Адвокат Татьяна Прилипко просит дополнительно огласить несколько листов из материалов дела и приобщить несколько новых. Затем по ее просьбе как свидетель выступает отец Протасовицкого. Он рассказывает только о его качествах: спортом занимается с девяти лет, получал травмы, «добрый человек, любвеобильный». В зале смеются. Друзья называли Протасовицкого миротворцем, говорит мужчина: он всегда препятствовал возникновению «таких ситуаций».
— Я сыну верю. Соловчук оскорбил его, в том числе и меня, семью оскорбил. Получил по заслугам.
На уточняющий вопрос адвоката отец говорит, что Александр первым бы никогда не затеял конфликт. Затем свидетель коротко рассказывает про семью Протасовицкого и про то, что все переживают из-за ситуации, в которой он оказался.
Судья объявляет о начале прений сторон.
Прокурор Светлана Тарасова начинает выступление. Она пересказывает версию следствия по эпизоду с избиением Соловчука.
— После избиения они непринужденно направились в другое заведение, где продолжили свой кураж, — читает обвинитель, подчеркивая эмоционально окрашенные слова.
Следом она пересказывает эпизод драки с Паком и Гайсиным и устроенный подсудимыми «беспредел»; после — переходит к показаниям Соловчука.
— «Ты попал! Да ты знаешь, кто мы такие? Мы — Кокора и Мамай!». Затем они стали агрессивно требовать «пояснить за петуха», — цитирует Тарасова слова водителя о конфликте с футболистами, сказанные следователю.
Во время драки потерпевший «едва не остался инвалидом», подчеркивает прокурор. Адвокаты смеются.
Тарасова продолжает пересказывать события драки у клуба «Эгоист» и напоминает, что в конце Александр Кокорин сказал Соловчуку: «Не вздумай писать заявление в полицию, я сфотографировал твои номера». Затем прокурор напоминает: Кокорин во время одного из заседаний сказал свидетельнице: «Маме привет!».
— Что это? Совпадение? Но череда совпадений — это закономерность, — рассуждает Тарасова.

* **КОРОТКОЕ ЗАДАНИЕ 1**
Перепишите записи от строки с «Redo the last» до строки с «Click Add a», заменив «icon» на «glyph» и ничего больше не меняя.
Текст и записи между собой никак не связаны.

* **ИСХОДНЫЕ ДАННЫЕ**
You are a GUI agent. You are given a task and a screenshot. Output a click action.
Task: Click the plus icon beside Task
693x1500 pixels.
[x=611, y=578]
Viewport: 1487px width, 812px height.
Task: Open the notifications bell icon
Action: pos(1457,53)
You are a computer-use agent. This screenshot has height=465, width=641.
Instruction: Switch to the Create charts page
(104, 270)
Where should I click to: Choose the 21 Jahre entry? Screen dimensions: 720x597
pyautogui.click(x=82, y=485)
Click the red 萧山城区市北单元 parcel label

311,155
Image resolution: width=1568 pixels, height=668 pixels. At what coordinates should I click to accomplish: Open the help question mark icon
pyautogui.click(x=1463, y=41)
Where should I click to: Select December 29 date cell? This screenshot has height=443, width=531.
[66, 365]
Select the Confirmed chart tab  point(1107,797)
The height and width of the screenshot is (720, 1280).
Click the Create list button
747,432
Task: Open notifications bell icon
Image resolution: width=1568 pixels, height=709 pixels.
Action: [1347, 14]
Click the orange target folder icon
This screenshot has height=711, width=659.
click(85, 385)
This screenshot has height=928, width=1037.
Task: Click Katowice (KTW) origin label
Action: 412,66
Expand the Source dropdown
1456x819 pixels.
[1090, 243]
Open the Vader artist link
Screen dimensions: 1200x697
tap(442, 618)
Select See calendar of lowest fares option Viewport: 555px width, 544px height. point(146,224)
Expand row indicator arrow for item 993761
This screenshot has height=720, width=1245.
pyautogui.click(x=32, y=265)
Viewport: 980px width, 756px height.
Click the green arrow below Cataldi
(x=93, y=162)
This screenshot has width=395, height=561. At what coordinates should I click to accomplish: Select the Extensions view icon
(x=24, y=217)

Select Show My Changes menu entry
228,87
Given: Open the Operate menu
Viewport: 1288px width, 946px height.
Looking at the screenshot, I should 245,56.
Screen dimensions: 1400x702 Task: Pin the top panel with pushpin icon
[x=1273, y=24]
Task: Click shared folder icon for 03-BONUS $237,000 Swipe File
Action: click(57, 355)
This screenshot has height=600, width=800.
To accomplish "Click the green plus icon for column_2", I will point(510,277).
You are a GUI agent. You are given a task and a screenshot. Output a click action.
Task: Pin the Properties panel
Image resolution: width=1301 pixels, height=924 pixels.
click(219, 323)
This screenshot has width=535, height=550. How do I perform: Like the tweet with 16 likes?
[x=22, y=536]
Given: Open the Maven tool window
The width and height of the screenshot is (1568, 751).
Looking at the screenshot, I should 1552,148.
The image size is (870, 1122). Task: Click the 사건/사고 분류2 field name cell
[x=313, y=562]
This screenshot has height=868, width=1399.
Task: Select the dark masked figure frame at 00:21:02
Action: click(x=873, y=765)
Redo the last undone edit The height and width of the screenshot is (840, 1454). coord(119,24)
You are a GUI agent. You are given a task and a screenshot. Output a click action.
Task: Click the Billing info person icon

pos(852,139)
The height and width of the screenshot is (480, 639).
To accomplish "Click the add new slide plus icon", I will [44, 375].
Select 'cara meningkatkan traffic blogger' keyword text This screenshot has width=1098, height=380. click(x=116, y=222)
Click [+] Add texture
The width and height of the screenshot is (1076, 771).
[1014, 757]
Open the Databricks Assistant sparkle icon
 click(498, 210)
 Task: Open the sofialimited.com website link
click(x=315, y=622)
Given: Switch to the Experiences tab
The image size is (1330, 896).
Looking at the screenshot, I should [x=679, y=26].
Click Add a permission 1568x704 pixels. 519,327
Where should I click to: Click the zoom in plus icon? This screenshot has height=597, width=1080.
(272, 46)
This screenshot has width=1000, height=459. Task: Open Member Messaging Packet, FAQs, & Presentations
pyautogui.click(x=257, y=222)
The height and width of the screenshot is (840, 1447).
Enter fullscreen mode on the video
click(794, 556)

* **КОРОТКОЕ ЗАДАНИЕ 2**
Выпишите дословно фрагмент текста о судебном заседании от слов «Судья объявляет о» до слов «футболистами, сказанные следователю.».

* **РЕШЕНИЕ ЗАДАЧИ 1**
Redo the last undone edit The height and width of the screenshot is (840, 1454). coord(119,24)
You are a GUI agent. You are given a task and a screenshot. Output a click action.
Task: Click the Billing info person glyph

pos(852,139)
The height and width of the screenshot is (480, 639).
To accomplish "Click the add new slide plus glyph", I will [44, 375].
Select 'cara meningkatkan traffic blogger' keyword text This screenshot has width=1098, height=380. click(x=116, y=222)
Click [+] Add texture
The width and height of the screenshot is (1076, 771).
[1014, 757]
Open the Databricks Assistant sparkle glyph
 click(498, 210)
 Task: Open the sofialimited.com website link
click(x=315, y=622)
Given: Switch to the Experiences tab
The image size is (1330, 896).
Looking at the screenshot, I should [x=679, y=26].
Click Add a permission 1568x704 pixels. 519,327

* **РЕШЕНИЕ ЗАДАЧИ 2**
Судья объявляет о начале прений сторон.
Прокурор Светлана Тарасова начинает выступление. Она пересказывает версию следствия по эпизоду с избиением Соловчука.
— После избиения они непринужденно направились в другое заведение, где продолжили свой кураж, — читает обвинитель, подчеркивая эмоционально окрашенные слова.
Следом она пересказывает эпизод драки с Паком и Гайсиным и устроенный подсудимыми «беспредел»; после — переходит к показаниям Соловчука.
— «Ты попал! Да ты знаешь, кто мы такие? Мы — Кокора и Мамай!». Затем они стали агрессивно требовать «пояснить за петуха», — цитирует Тарасова слова водителя о конфликте с футболистами, сказанные следователю.